Apr 5, 2022
Physical Review Physics Education Research
This paper examines the prevalence of rapid answer copying among university students completing online homework for an introductory level calculus-based physics course taught remotely during the COVID pandemic. We first compared the attempt duration distribution of 26 problems, between 42 students who self-reported as having completed the homework by themselves against the rest of the class. Significant differences were detected for 3 out of 26 problems. We then identified abnormally short problem attempts indicative of potential rapid answer copying, by fitting the attempt duration distribution of each problem with finite-mixture models, using mixtures of either normal or skewed distributions.
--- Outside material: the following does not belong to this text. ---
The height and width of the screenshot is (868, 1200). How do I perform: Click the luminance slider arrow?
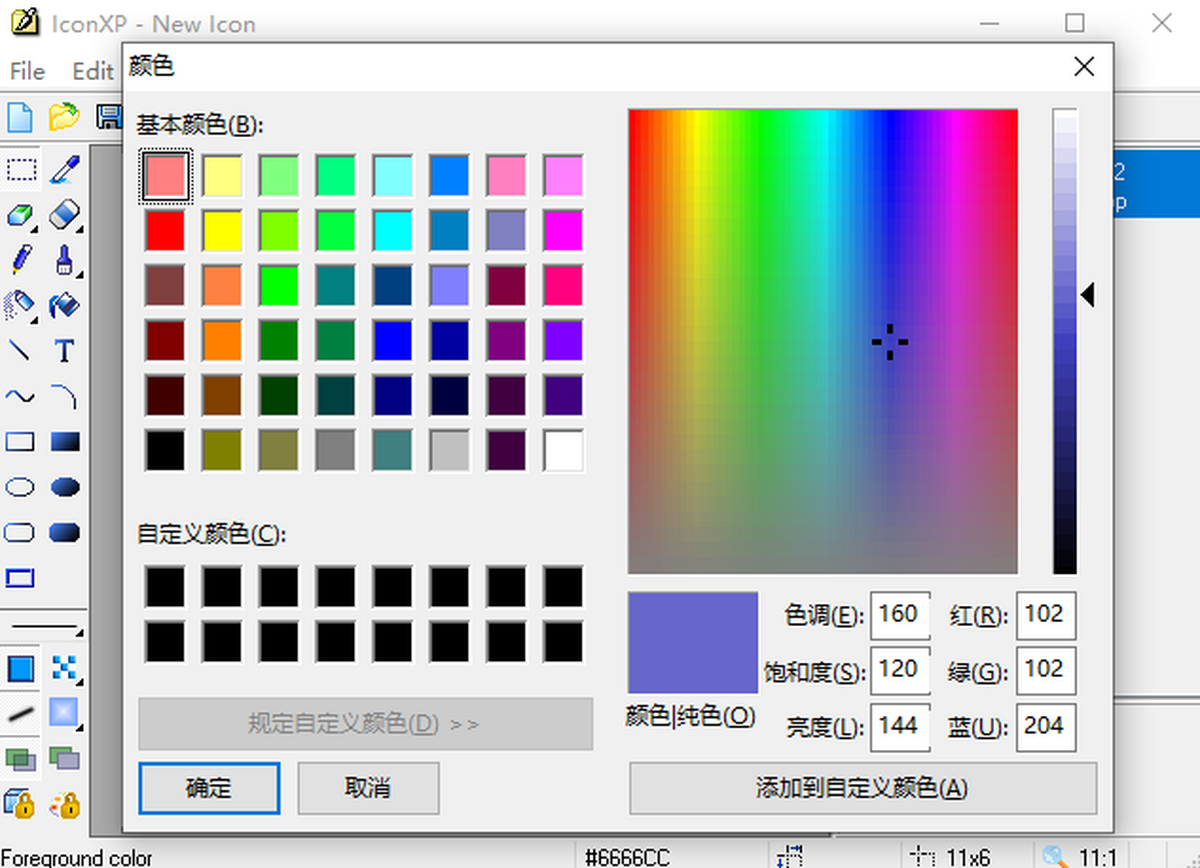[1088, 294]
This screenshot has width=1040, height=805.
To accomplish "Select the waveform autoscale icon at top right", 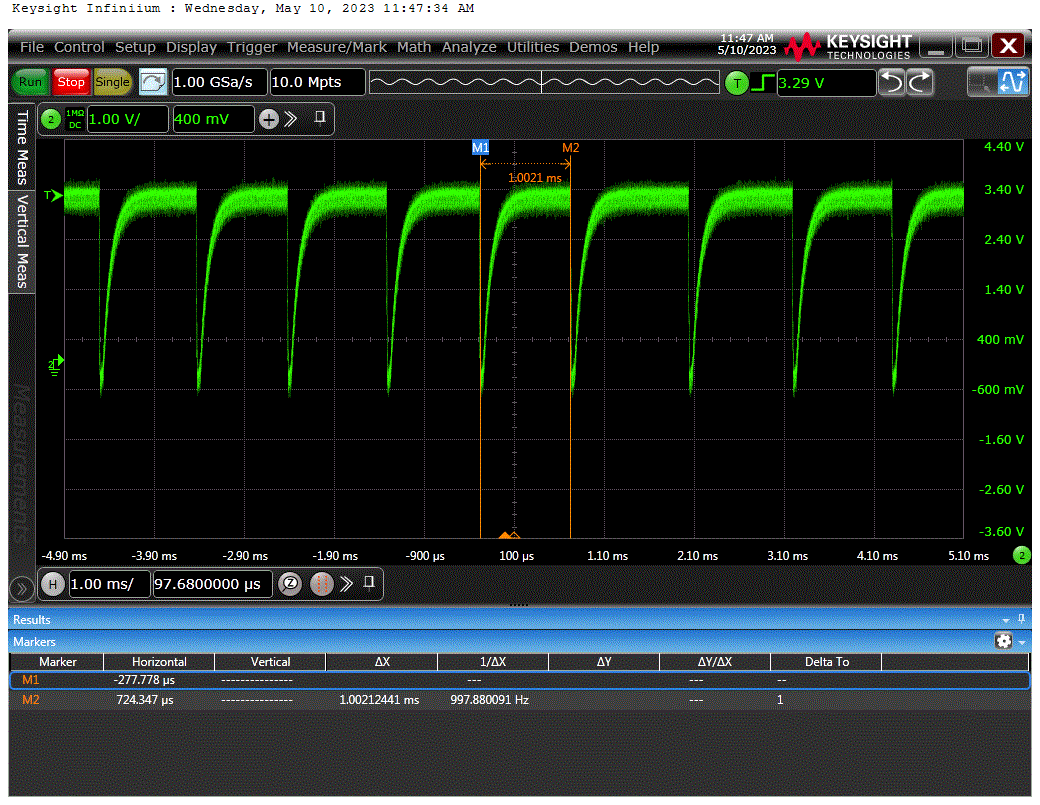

We detected a significantly smaller fraction of short attempts from self-reporting students on only 3 out of 26 problems and found no statistically significant difference in percentage correct of short attempts between the populations. In conclusion, our analysis did not find evidence indicating widespread rapid answer copying among students. We also explored differences in learning behavior between the two populations by applying process mining to the event logs of one of the homework learning modules, which reveals that some students may have copied answers after spending a longer time or using multiple attempts on a given problem. However, this form of answer copying is also unlikely to be prevalent since the percentage correct on normal attempts is also similar between the two populations on most problems. © 2022 authors. Published by the American Physical Society.